Theater liegt unter 100 Gästen

Schon seit wenigen Tagen gilt die neue Allgemeinverfügung des Landkreises, wonach Veranstaltungen nur noch mit 100 Personen und genereller Maskenpflicht erlaubt sind und nach 22 Uhr kein Alkohol mehr ausgeschenkt werden darf. „Für uns hat sich dadurch nichts geändert“, sagt Philipp Bormann: „Wir waren ohnehin schon unter 100 Gästen – und nach 22 Uhr sind die meisten Veranstaltungen vorbei.“

Die Zahl von 100 Personen gilt für jegliche öffentliche Veranstaltung, auch für Gottesdienste, erklärt Landrat Bernd Lange. Was viele wundert, ist der Unterschied zu Familienfeiern, die nur mit zehn Personen erlaubt sind. Bei Veranstaltungen gibt es ein Hygienekonzept und einen Verantwortlichen, bei Feiern zwar einen Feiernden, aber keinen Verantwortlichen im Sinne der Verordnungen, heißt es in der Verfügung des Kreises.

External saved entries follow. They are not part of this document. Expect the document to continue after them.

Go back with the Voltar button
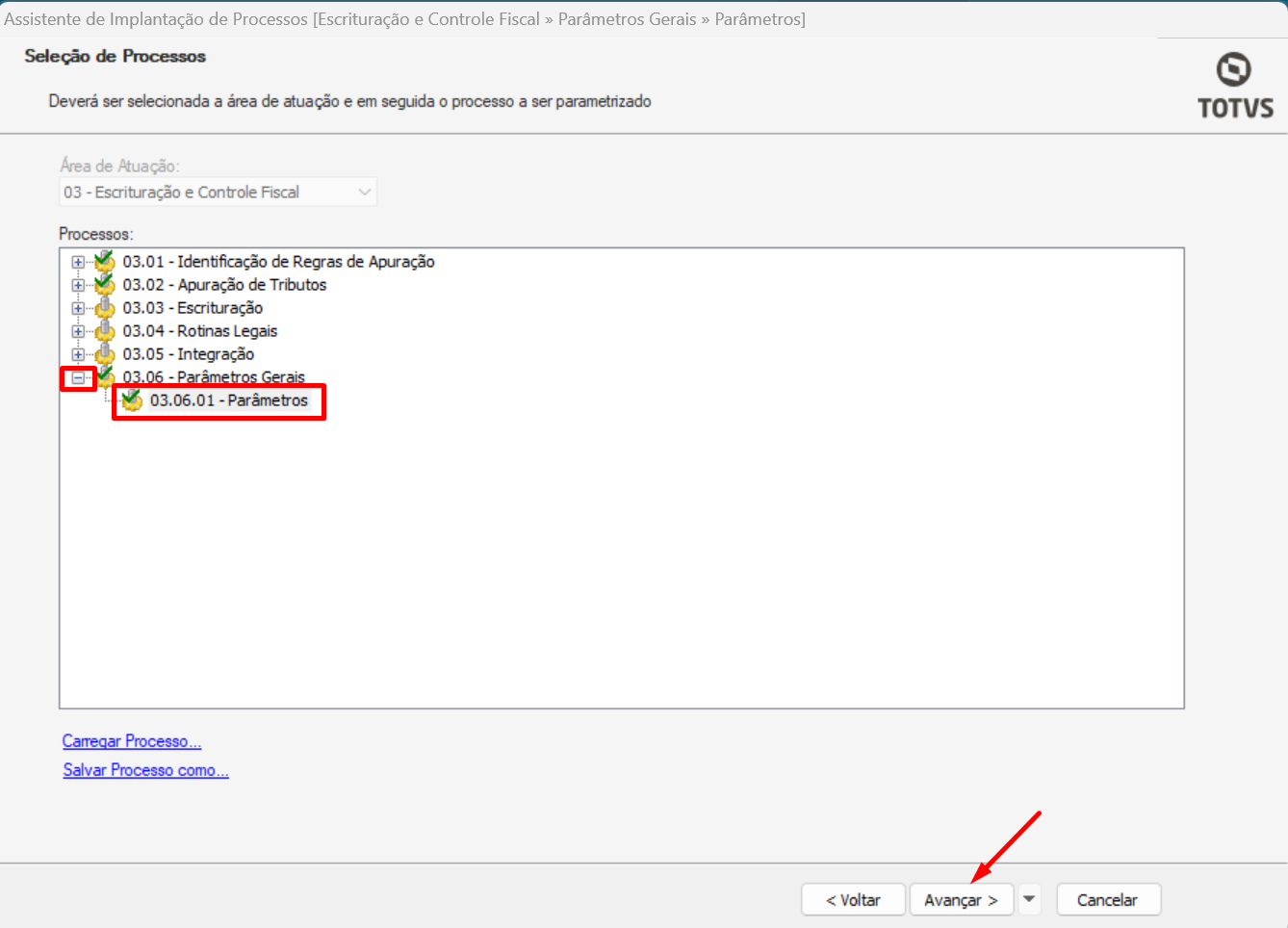 coord(853,900)
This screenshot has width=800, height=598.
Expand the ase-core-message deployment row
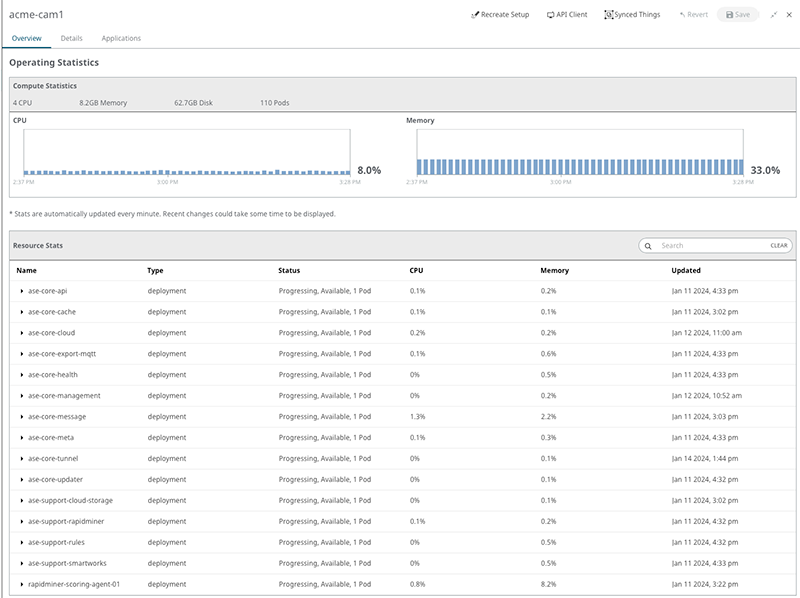coord(21,417)
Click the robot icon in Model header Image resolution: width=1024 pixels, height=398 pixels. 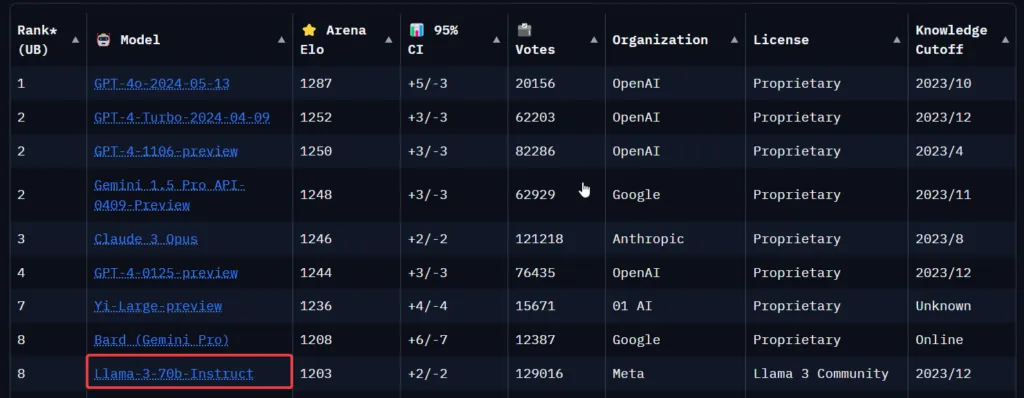click(x=103, y=39)
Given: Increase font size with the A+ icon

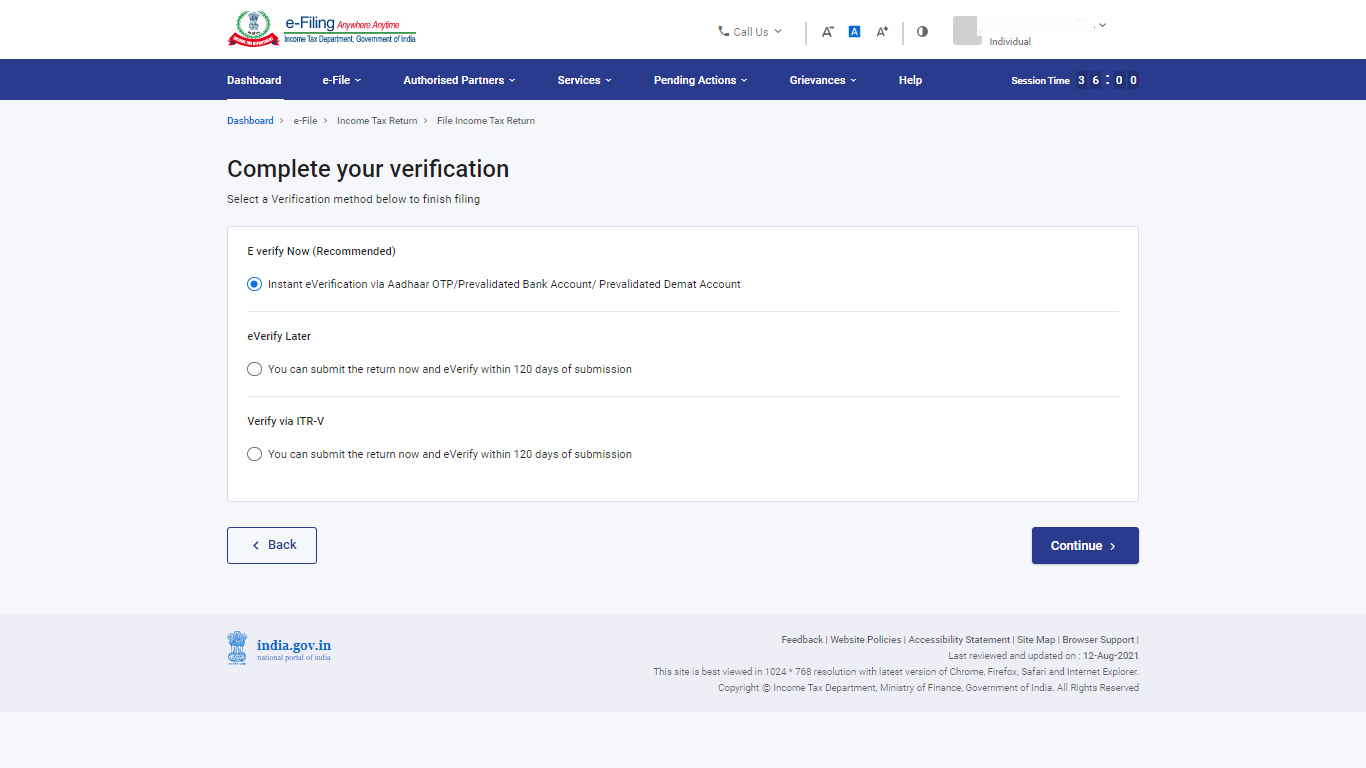Looking at the screenshot, I should point(882,32).
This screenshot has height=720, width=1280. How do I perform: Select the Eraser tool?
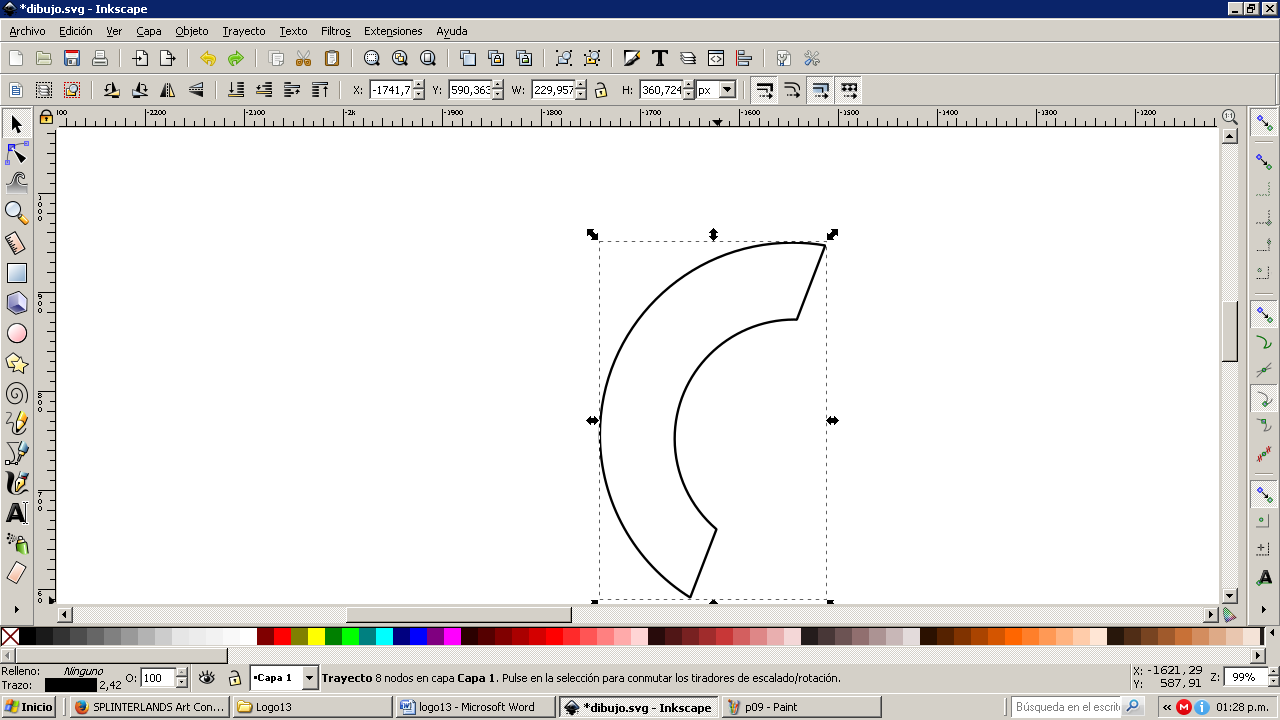(17, 573)
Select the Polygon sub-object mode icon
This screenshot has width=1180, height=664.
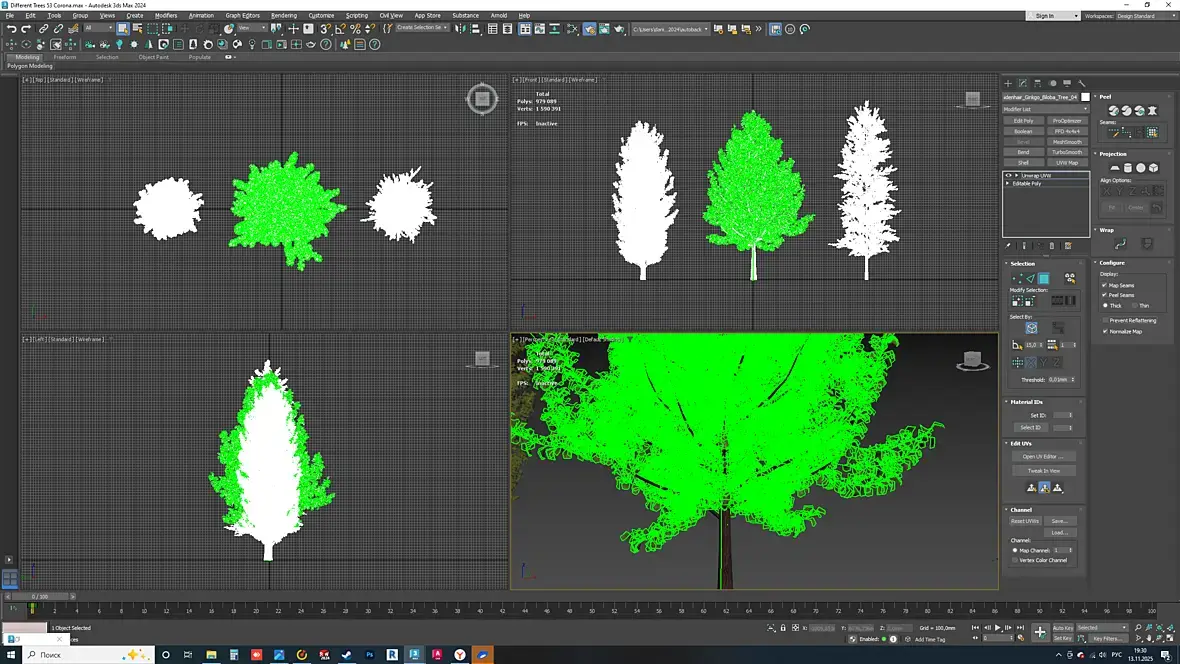click(1043, 279)
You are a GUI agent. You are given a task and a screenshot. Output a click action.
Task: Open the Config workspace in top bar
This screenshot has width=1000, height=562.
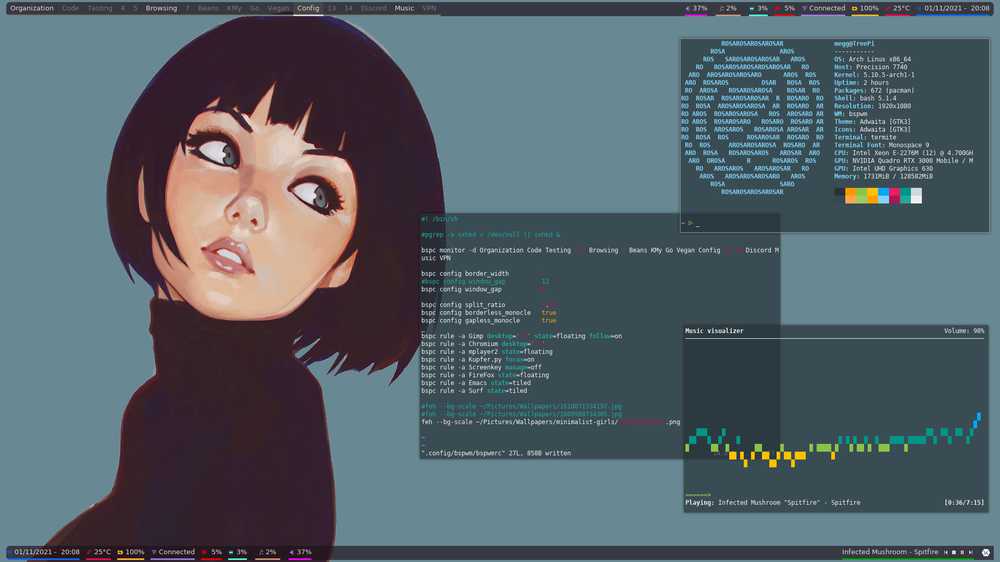(308, 8)
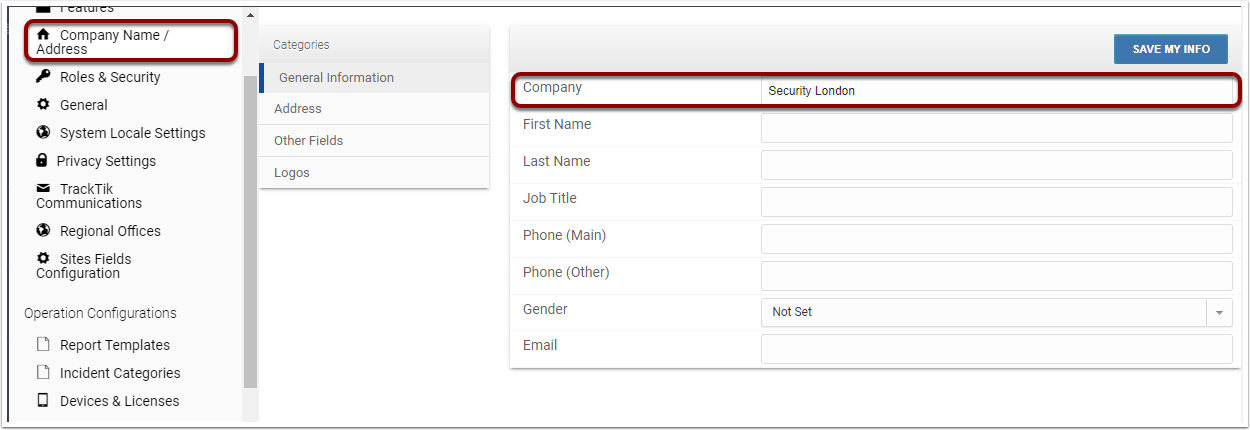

Firstenstein war lange optimistisch

Auch andere Veranstalter waren bis Mittwoch noch optimistisch. So waren im Hotel „Zum Firstenstein“ in Königshain für November und Dezember zwei Kabarett-Abende geplant, dazu ein Schlachtfest und ein Oldie-Abend. „Nach unserem aktuellen Konzept dürfen wir 90 Gäste mit Abstand reinlassen“, sagt Norbert Hauffe vom Firstenstein. Im September habe es einen Kabarett-Abend mit Ranz & May nach diesem Konzept gegeben: „Das war ausverkauft, alles hat ohne Probleme funktioniert.“ Jetzt nutzt ihm das gar nichts mehr: Für den November muss er alles absagen.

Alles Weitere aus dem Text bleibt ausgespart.